Macerich is spending $330 million this year on its development and redevelopment pipeline, $500 million next year and $700 million in 2009. A majority of the new projects are in the Phoenix area, where it just opened the 1.2 million-sf San Tan Village, in Gilbert. The company recently received local government approval to open its next new center, the regional Estrella Falls, in Surprise, in 2009. Redevelopments are taking place across its national portfolio as well.
When asked during the company's third-quarter conference call if a slowing housing market could impact its plans to build five regional centers around Phoenix, Arthur Coppola, the company's chief executive officer and president, said he is confident in the market. "We are pursuing development in trade areas that are already populated," he said. "We're not relying on any future job or population growth."

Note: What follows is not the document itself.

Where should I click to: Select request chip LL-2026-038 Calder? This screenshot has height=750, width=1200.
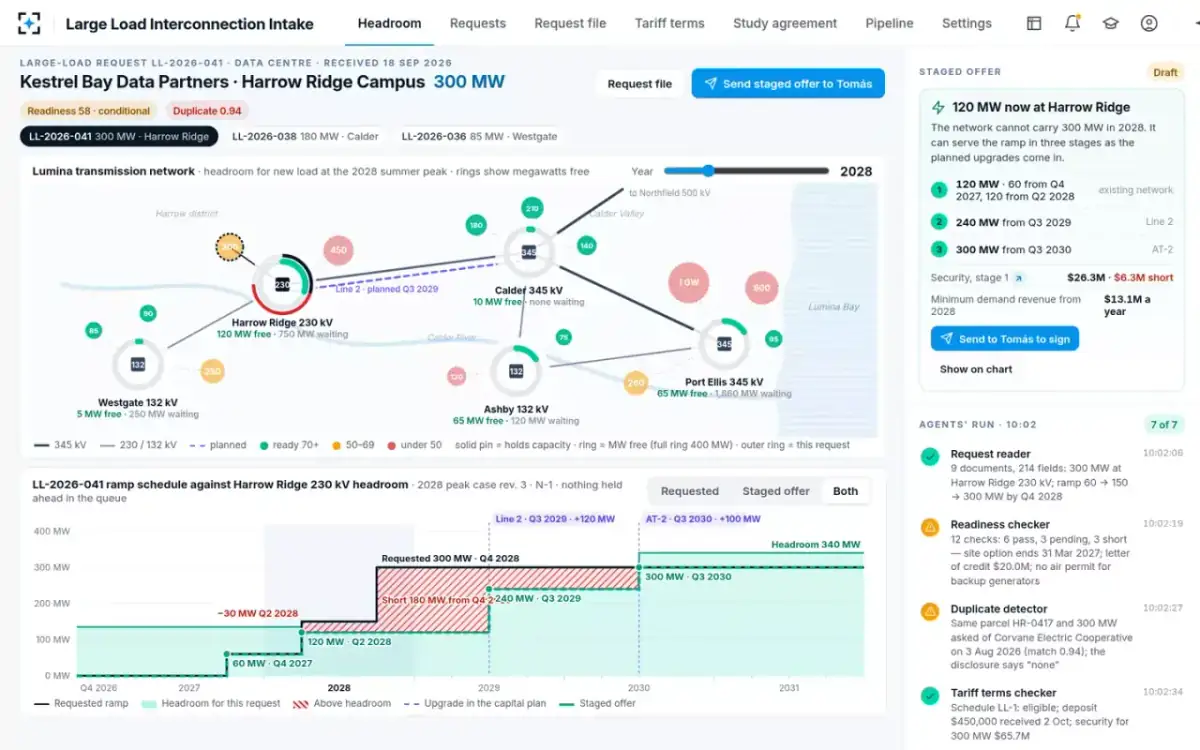point(305,136)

In fact, Coppola says, the housing downturn could ironically help the company combat the high construction costs that have plagued the industry as a whole by freeing up the labor pool. It could even moderate or drop overall costs.

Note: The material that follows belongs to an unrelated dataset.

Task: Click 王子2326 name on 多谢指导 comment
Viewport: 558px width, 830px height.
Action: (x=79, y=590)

Meanwhile, management does not seem concerned about a possible slowdown in retailers' expansion plans or potential bankruptcies and store closures. "There's no retailer we can see on a national basis, other than Bombay, that's keeping me up at night," says Tony Grossi, executive vice president and chief operating officer, speaking of the Bombay Co.'s plans to shut all of its US stores.
During its third quarter, which ended Sept. 30, Macerich's FFO rose 17% year over year, hitting $110 million, while occupancy rose 0.5%, to 93.5%. Net income for the 73-mall owner fell from $47 million to $17.3 million due to the sale of assets during last year's third quarter, giving that period a boost.